A great dish for a party, but make sure you get this cooking on the barbecue well in advance of your guests arriving.
Preparation: 15 minutes
Cooking: 75 minutes per kg
Total: 1 hour 30 minutes
4 scotch fillet steaks
½ cup fresh coriander leaves
½ cup fresh parsley leaves
2 cloves garlic, peeled
sea salt and freshly ground black pepper to taste
1 whole chicken, about 2 kg, with the giblets removed
olive oil, for drizzling
lemon slices, to garnish
fresh coriander or parsley, to garnish
Preheat the barbecue to a high heat of 200°C, with the hood closed.
Grate the zest from the lemon and set remaining lemon aside. Combine lemon zest, coriander, parsley and garlic in a blender or food processor. Season with pepper.

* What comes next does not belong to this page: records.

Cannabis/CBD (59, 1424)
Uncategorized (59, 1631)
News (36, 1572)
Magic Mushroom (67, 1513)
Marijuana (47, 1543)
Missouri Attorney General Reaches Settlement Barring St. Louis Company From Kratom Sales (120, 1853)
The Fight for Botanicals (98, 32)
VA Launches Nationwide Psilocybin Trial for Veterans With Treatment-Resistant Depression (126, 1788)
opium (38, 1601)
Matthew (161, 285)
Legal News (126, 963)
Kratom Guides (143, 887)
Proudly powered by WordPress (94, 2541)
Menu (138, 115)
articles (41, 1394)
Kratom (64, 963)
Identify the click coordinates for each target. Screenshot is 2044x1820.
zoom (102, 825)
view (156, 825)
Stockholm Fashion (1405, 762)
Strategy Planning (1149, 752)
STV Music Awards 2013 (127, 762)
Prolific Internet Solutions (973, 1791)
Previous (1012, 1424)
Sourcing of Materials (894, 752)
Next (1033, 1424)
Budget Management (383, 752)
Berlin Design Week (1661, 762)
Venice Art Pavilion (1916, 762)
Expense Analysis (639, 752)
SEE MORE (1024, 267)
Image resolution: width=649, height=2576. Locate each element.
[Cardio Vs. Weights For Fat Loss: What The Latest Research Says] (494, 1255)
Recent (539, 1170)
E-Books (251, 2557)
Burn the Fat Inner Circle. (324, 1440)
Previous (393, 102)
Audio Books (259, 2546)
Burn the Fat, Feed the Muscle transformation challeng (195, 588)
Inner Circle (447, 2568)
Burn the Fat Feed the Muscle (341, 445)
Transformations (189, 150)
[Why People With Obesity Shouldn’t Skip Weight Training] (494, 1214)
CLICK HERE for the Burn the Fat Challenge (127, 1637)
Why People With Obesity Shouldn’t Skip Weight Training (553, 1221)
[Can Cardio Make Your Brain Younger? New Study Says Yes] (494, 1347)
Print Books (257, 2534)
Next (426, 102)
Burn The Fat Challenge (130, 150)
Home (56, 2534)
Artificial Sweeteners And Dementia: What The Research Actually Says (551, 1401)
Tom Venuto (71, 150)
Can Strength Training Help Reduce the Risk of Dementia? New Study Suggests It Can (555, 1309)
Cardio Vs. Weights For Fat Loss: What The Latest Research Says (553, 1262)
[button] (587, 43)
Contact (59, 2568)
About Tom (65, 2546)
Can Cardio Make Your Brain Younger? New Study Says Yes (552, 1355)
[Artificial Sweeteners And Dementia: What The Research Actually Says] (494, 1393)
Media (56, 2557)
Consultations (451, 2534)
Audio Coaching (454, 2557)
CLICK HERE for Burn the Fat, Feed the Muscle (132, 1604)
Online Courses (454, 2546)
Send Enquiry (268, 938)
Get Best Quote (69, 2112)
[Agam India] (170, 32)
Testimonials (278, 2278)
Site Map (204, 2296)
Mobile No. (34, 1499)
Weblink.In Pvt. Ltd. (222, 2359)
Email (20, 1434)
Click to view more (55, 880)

Place the chicken in a roasting pan, breast side up. Ease your fingers under the skin, starting at the neck end. Loosen the skin over the breasts and thighs, without breaking it. Push the lemon-and-herb paste under the skin, so that it covers the breasts and thighs evenly in a thin layer. Rub chicken all over with the lemon half and sprinkle generously with sea salt, then drizzle liberally with olive oil.
Place roasting pan on the barbecue hotplate or grill over indirect heat i.e. burners at the side are on but those directly underneath the roasting pan switched off. Close the hood. The chicken is cooked if the juices run clear when a knife is inserted into the thickest part of the thigh, about 2 ½ hours. Baste occasionally with the juices in the pan
Remove chicken from barbecue and allow to rest for 10 minutes before carving. Garnish with lemon slices and sprigs of fresh coriander or parsley if desired.